Now it was his service game. It was time to use my last resort.
Me: You know how Sanada has FuuRinKaZan?
Him: Yeah so?
Me: I'm the same. I have my SabEpFo.
Him:...dude, giving your tennis shots names is really stupid.
Me: And I was just using Ep! NOW PREPARE TO SEE THE SAB!
Him:...Let's just get this over with and never, ever talk about this again okay?
He served. He thought he was going to get an ace, like always. But no. The ball bounced and I jumped at it. Yes, jumped at it. And hit it, of course. In a slashing motion. RETURN. MOTHERFUCKING. ACE. Seriously that was the first good shot I got in the game. In his service games he won all of them with 4 aces. In my service games I just screwed with him and he got to return them A LOT, and we went on A LOT of deuces. But FINALLY, finally, FINALLY I scored a point by basically jumping at the ball even though I didn't need to jump at it.

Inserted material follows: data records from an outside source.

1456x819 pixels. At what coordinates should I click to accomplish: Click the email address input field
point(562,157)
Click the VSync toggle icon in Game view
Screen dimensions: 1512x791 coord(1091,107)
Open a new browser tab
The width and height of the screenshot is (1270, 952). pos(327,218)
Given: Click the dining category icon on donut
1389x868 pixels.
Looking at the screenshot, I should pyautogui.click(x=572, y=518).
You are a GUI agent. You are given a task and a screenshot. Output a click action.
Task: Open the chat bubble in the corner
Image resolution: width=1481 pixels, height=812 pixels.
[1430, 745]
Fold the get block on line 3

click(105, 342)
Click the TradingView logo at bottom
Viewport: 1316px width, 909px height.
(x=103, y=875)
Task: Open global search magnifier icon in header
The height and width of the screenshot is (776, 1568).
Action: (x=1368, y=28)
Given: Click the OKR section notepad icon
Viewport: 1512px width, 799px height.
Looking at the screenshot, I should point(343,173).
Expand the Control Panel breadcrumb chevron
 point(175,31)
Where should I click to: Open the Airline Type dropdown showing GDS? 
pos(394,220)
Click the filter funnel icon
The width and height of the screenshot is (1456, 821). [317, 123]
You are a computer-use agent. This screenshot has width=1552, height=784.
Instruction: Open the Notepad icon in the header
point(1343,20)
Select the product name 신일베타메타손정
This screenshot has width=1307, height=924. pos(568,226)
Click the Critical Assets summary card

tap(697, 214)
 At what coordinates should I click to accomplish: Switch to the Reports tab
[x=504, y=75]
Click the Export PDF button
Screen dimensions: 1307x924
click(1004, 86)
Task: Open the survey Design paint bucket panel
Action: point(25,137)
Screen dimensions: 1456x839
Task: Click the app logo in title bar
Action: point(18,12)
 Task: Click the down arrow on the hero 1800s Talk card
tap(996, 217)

Him:What the fuck was that? *laughing like crazy*
Me: Flèche.
I should point this out, Fleche is a fencing technique not even allowed in Saber fencing. But I only remembered that after claiming that I had switched my fencing style, so...Who cares?
The rest of the game went well. With me occasionally shouting fencing terms for parrying high, low, and head attacks while hitting balls. It was fun, but I felt slightly retarded.
"Tierce!
Quarte!
Quinte!"
They were not even appropriate to the shots I returned, but screw that. They weren't even fencing techniques they were...Oh who cares, the point is, I was swinging my racket as I would swing a saber, and that surprisingly worked. Really.
It was not much of the swing as the fact that the timing completely messed up with him. First, I reached the ball with my racket MUCH earlier than a regular played. Second, right after I reached the ball, instead of hitting it I took a step back(reflex. I imagined I was parrying someone, and if their sword is going to the ground, you freaking take a step back to make sure it's not going to touch you and THEN you hit them.)
I freaking won that, and won my serving game not-with-my-thrusting serve. I used an underhanded serve using a saber fencing motion. It double faulted a little, but it was more reliable than my thrusting stupidity. Specially since my friend had gotten used to the timing of that thing. Then it was his service game, and I won. I think that's all, unless I forgot to tell you guys something about it.
Final score: 7-5. I won. Somehow. Not entirely sure.
Conclusion: Epee fencing: Uh...Well...Don't. It's stupid. Only use it to serve, and even then, use it only a few times since after your opponent gets used to the timing it's freaking useless. A good player can learn to return it after one shot. My friend is really really bad so it took him a while.
Foil fencing:...Didn't test it. I'M SEALING IT OFF. YEAH. LIKE RAI.
*didn't think of any Foil techniques to use in fencing* I'M.SEALING.IT.OFF.
Saber fencing: Surprisingly, it works well. I'm not the best saber fencer ever(I'm mainly an epee fencer) but I'm fairly good at it. And it actually works well in fencing. I mean, you look retarded while doing it, but it actually works. Not sure for how long though, and it made me get tired a lot. Probably because duels last way less than a tennis match, so the exaggerated swinging motions that shouldn't bother me much made me feel like I was dying. But still, it works. And that's a surprise.
Excuse me, now that I see that's possible, I'll go try to kill some dinosaurs.